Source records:
● ● ● ●

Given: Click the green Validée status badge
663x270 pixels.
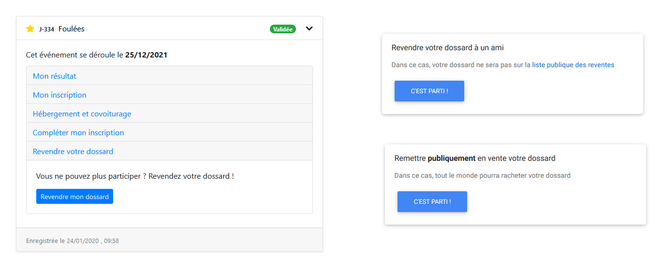Looking at the screenshot, I should click(x=282, y=29).
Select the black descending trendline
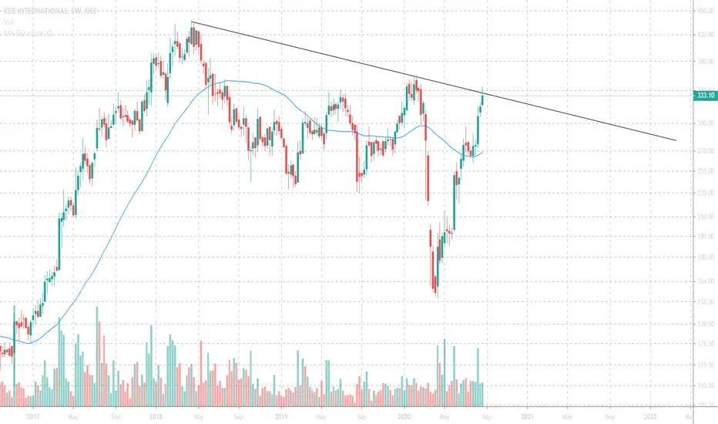The height and width of the screenshot is (424, 718). point(434,81)
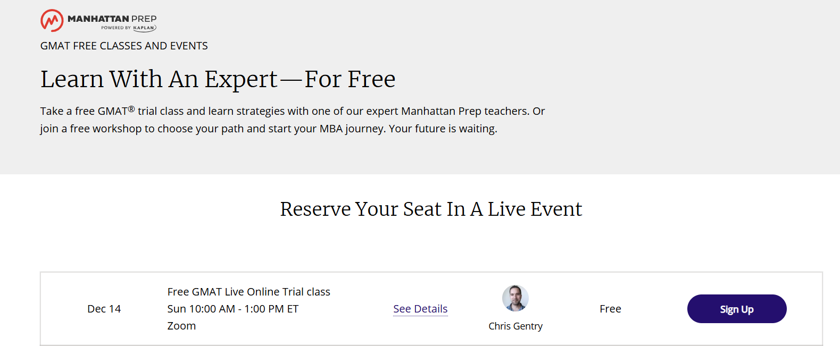Viewport: 840px width, 346px height.
Task: Click the 'Your future is waiting.' sentence
Action: [443, 129]
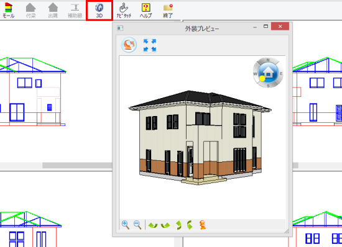Rotate model right with second green arrow
The height and width of the screenshot is (247, 342).
tap(165, 225)
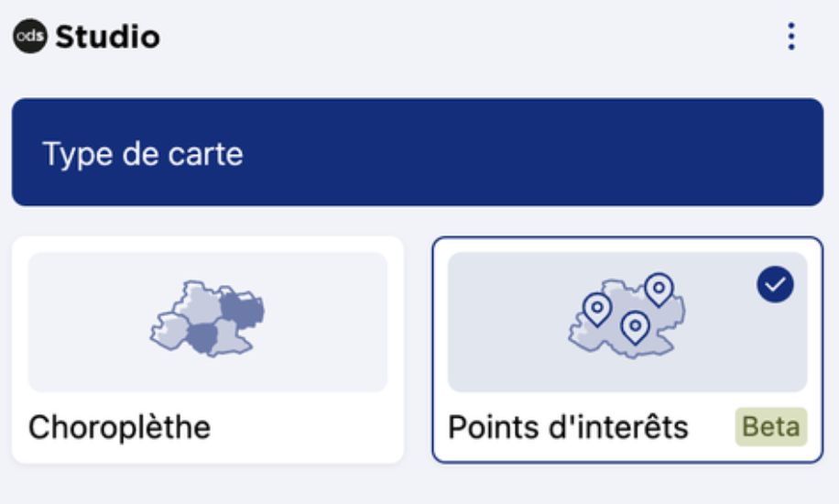The width and height of the screenshot is (839, 504).
Task: Click the Studio title text
Action: coord(108,38)
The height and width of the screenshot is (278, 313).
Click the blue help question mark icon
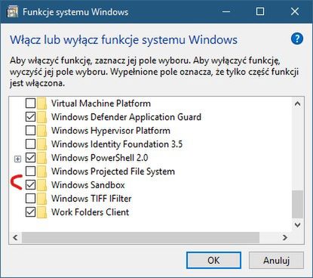coord(297,39)
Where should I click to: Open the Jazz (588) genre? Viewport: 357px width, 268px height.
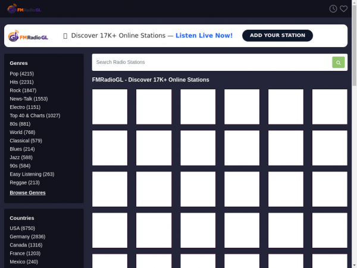tap(21, 157)
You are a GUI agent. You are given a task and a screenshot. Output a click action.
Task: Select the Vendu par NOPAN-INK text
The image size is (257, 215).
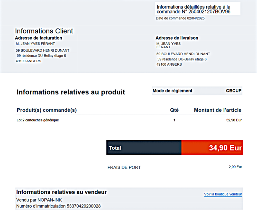(39, 200)
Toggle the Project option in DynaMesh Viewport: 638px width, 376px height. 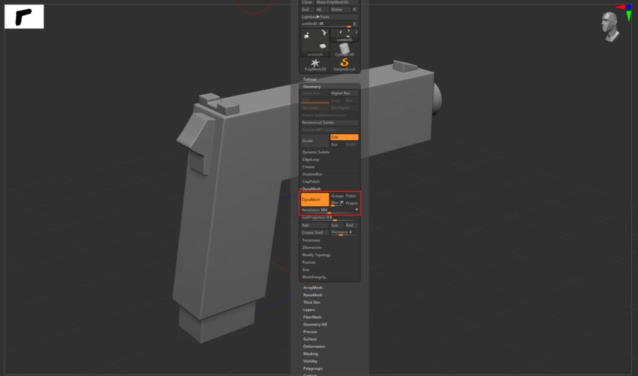(351, 203)
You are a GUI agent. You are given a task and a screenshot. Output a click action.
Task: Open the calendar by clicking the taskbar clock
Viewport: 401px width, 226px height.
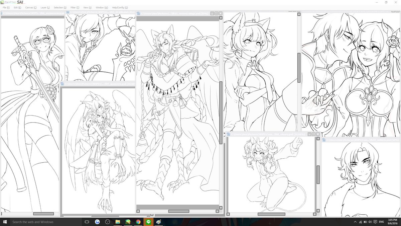pos(391,222)
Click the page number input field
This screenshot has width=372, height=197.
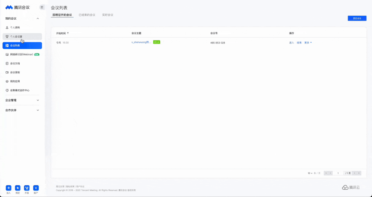[338, 173]
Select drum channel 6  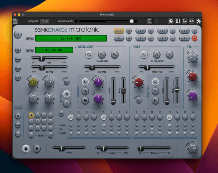click(140, 38)
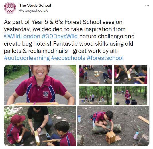Click school crest on student's polo shirt
The width and height of the screenshot is (153, 149).
pyautogui.click(x=46, y=94)
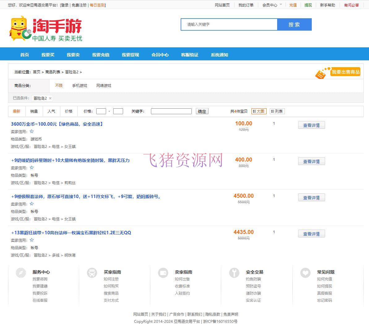The image size is (369, 324).
Task: Select 大图 large-image view
Action: click(x=259, y=111)
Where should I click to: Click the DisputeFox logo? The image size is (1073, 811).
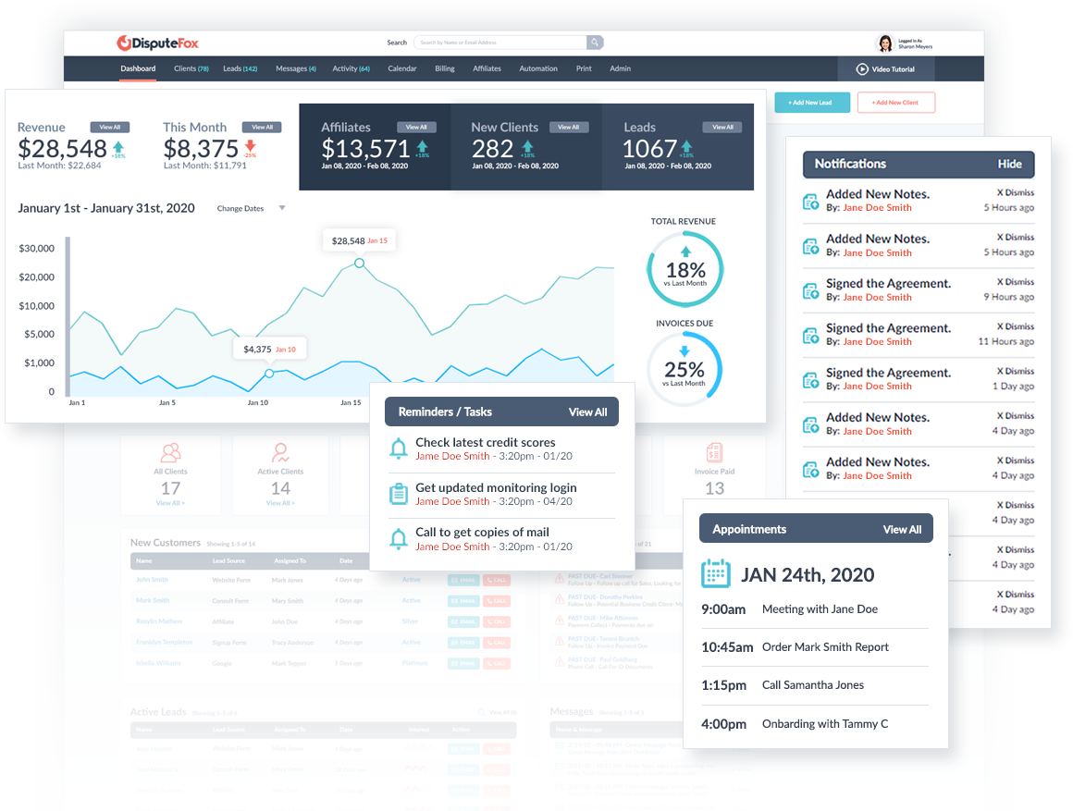point(157,43)
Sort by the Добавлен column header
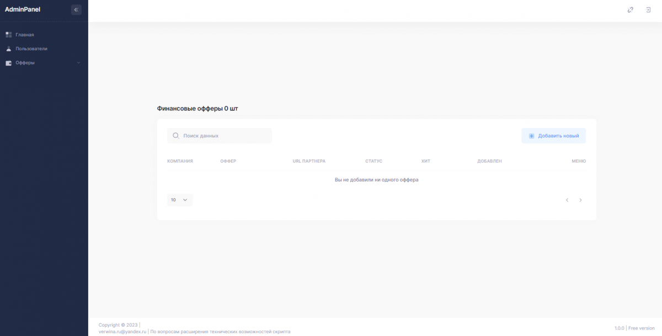The image size is (662, 336). pos(489,161)
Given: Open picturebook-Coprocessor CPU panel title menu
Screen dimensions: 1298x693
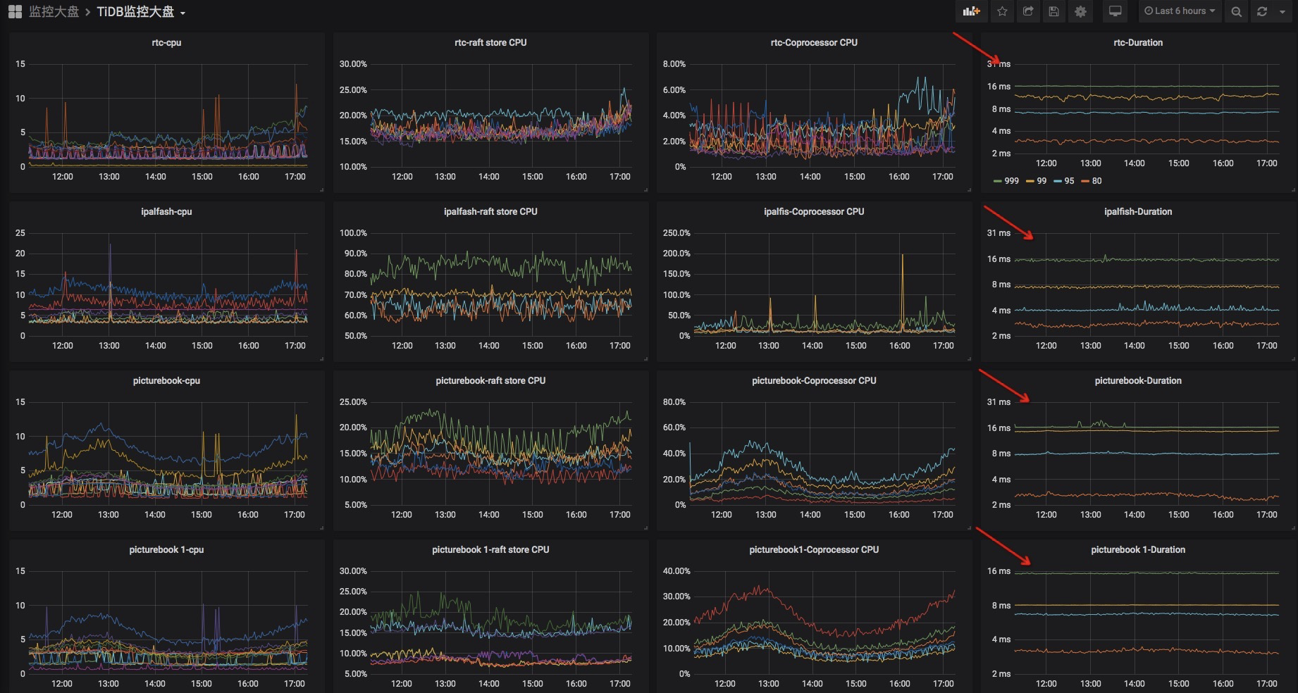Looking at the screenshot, I should point(814,380).
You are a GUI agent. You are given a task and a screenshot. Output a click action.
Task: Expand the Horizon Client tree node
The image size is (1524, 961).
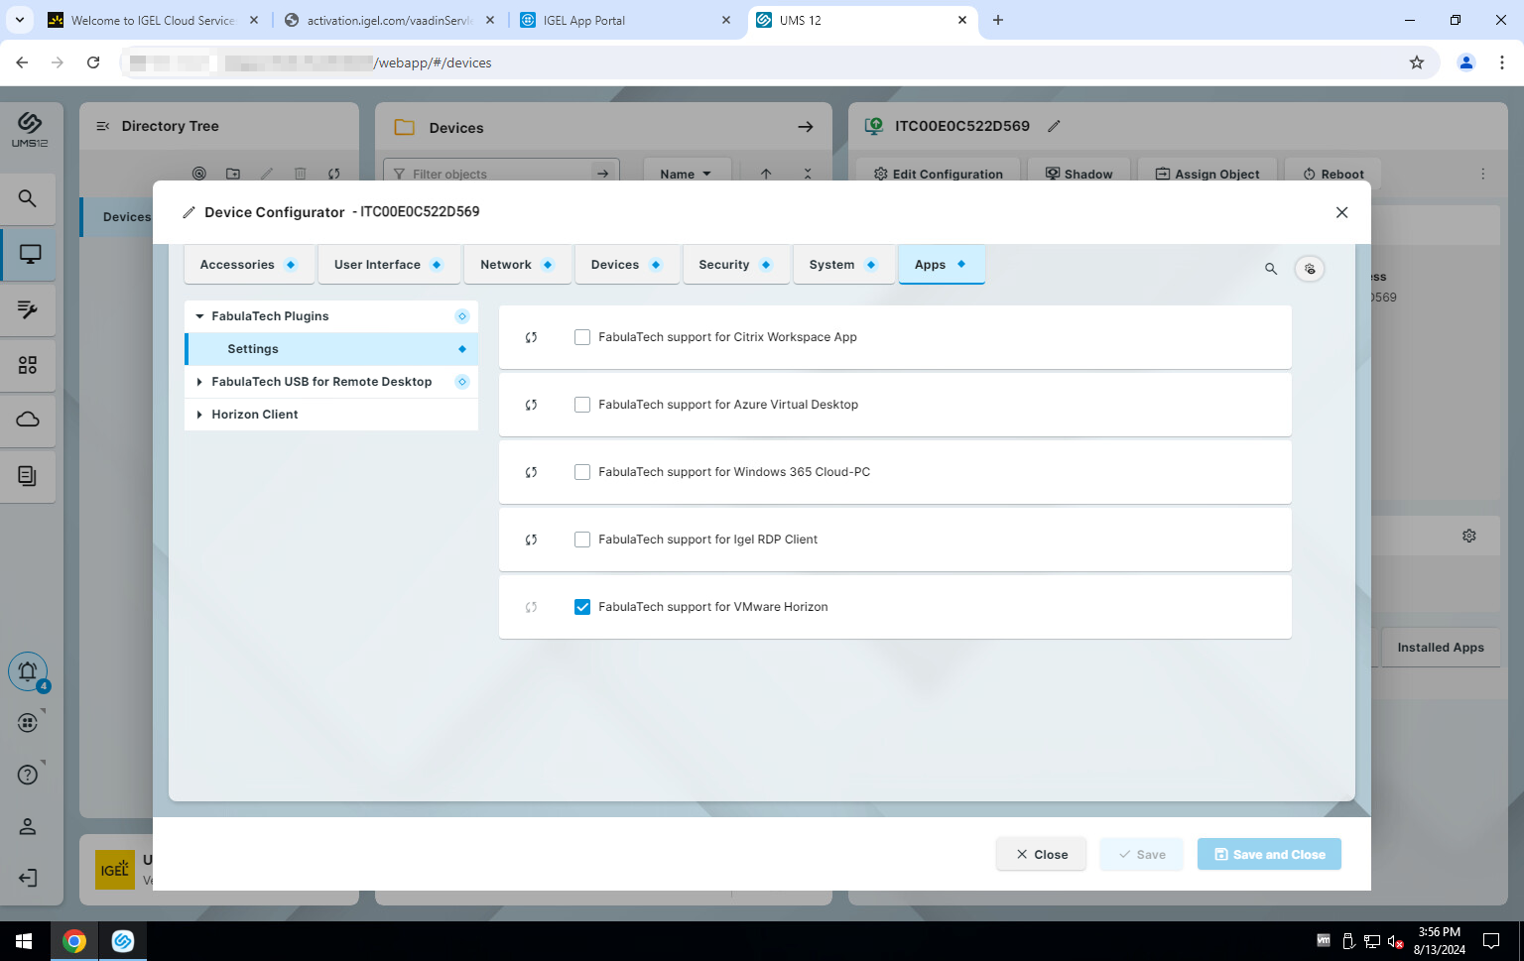click(x=199, y=415)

● ● ● ●

◆ WORK TO COMPLETE
Exclude the pictures and write out exactly the lines from the one holding "Given: Open picturebook-Coprocessor" through the end of the entries, inclusive, and only those.

◆ ANSWER BELOW
Given: Open picturebook-Coprocessor CPU panel title menu
Screen dimensions: 1298x693
Looking at the screenshot, I should point(814,380).
You are a GUI agent. You are given a task and a screenshot. Output a click action.
Task: Expand the Horizon Client tree node
The image size is (1524, 961).
click(x=199, y=415)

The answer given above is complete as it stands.